Decisão da presidente da Corte suspende efeitos de medida anterior e impede, por enquanto, a posse de candidato ligado ao concurso da Polícia Civil de 2001.
A presidente do Tribunal de Contas do Estado do Amazonas (TCE-AM), Yara Amazônia Lins Rodrigues, revogou a medida cautelar que determinava a nomeação de Adauto Lúcio Maués Nazareth para o cargo de delegado da Polícia Civil do Amazonas.

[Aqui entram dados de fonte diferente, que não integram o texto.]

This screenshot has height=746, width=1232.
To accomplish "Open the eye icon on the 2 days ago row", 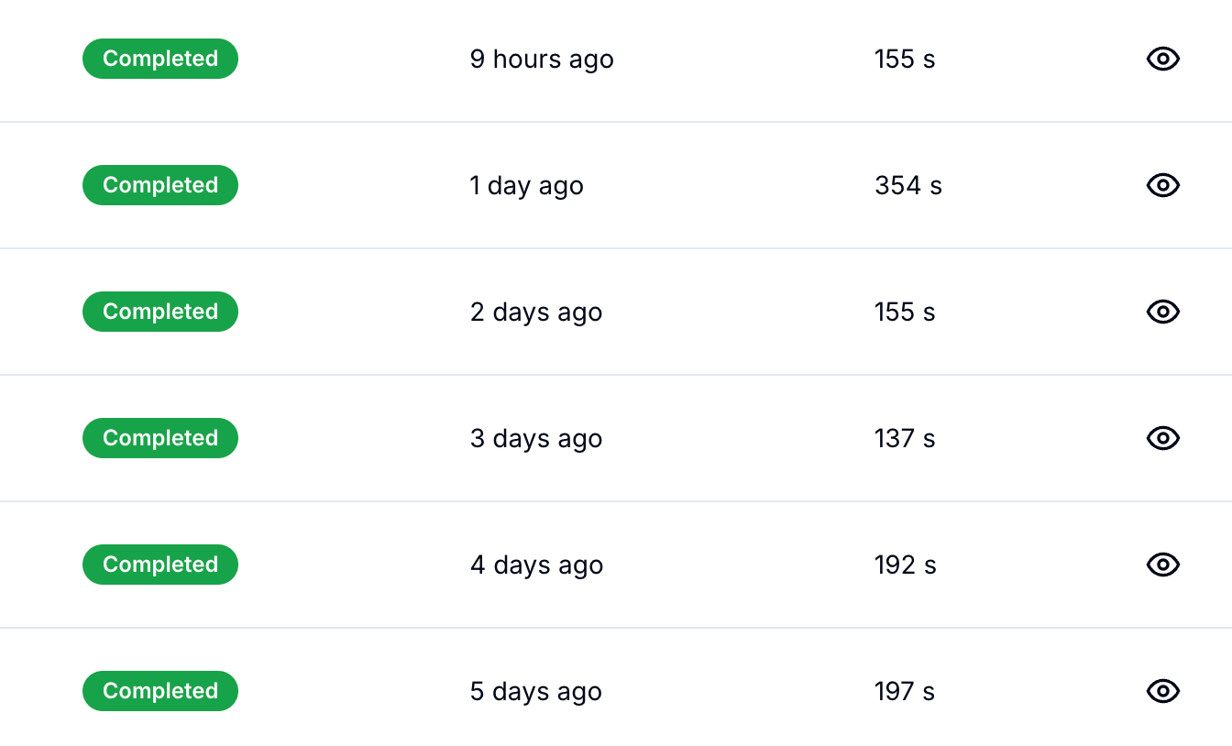I will coord(1162,312).
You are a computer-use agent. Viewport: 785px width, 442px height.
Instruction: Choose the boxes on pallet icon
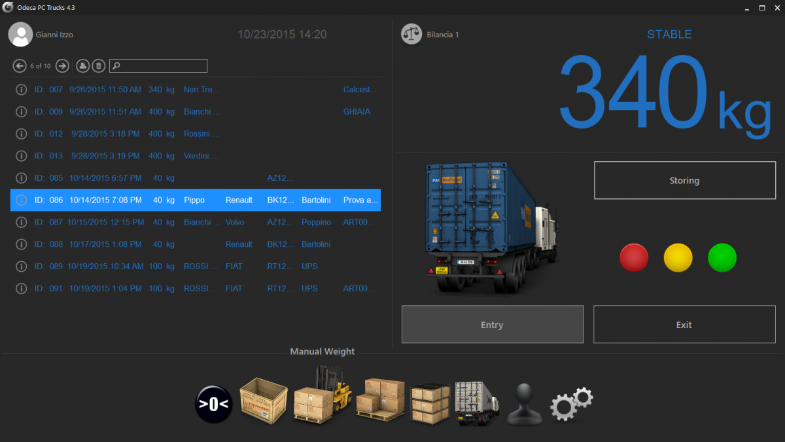(381, 399)
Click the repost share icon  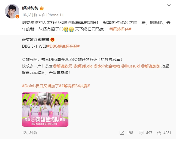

A decisão monocrática foi assinada nesta quinta-feira (9) e suspende integralmente os efeitos da liminar anteriormente concedida.
A mudança ocorreu após um pedido de reconsideração apresentado pelo Sindicato dos Delegados de Polícia Civil de Carreira do Estado do Amazonas (Sindepol-AM), que ingressou no processo como terceiro interessado. A entidade sustentou que a nomeação poderia comprometer a estrutura da carreira e contrariar entendimentos já firmados pelo Supremo Tribunal Federal (STF).
Ao analisar o recurso, a conselheira entendeu que a medida cautelar havia ultrapassado os limites próprios das decisões de urgência, antecipando os efeitos do julgamento definitivo antes da conclusão da análise técnica do caso.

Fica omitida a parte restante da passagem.